+++ Given records
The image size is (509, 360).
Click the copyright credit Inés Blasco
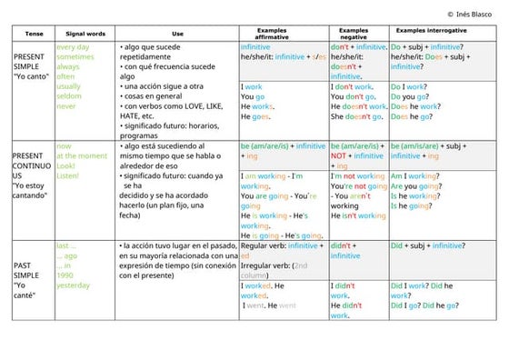tap(475, 15)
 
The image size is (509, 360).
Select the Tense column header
tap(34, 34)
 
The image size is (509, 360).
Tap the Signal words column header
tap(86, 34)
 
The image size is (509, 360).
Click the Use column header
tap(177, 34)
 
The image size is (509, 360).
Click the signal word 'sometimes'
tap(75, 56)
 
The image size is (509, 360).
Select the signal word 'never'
tap(67, 106)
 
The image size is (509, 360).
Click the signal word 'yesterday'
tap(74, 285)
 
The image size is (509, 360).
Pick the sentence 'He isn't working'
tap(358, 215)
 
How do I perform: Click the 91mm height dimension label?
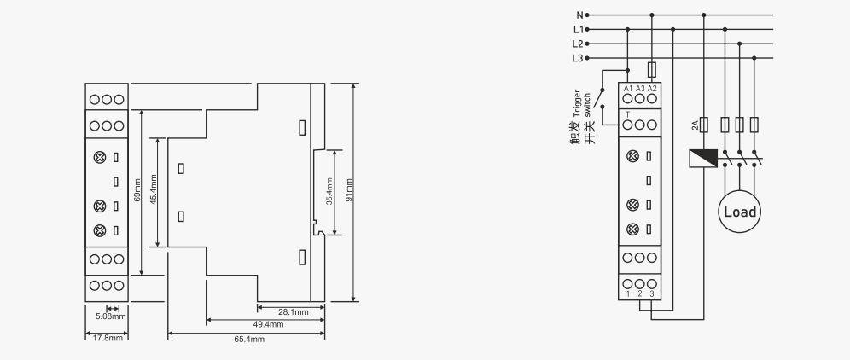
++++++
▸ **Set problem**
Rewrite the rows from the first line through the line with "tap(177, 34)" as a JSON list of strings, one string per line, skipping blank lines and leaving out the pictures.

▸ **Problem solution**
[
  "The image size is (509, 360).",
  "Click the copyright credit Inés Blasco",
  "tap(475, 15)",
  "The image size is (509, 360).",
  "Select the Tense column header",
  "tap(34, 34)",
  "The image size is (509, 360).",
  "Tap the Signal words column header",
  "tap(86, 34)",
  "The image size is (509, 360).",
  "Click the Use column header",
  "tap(177, 34)"
]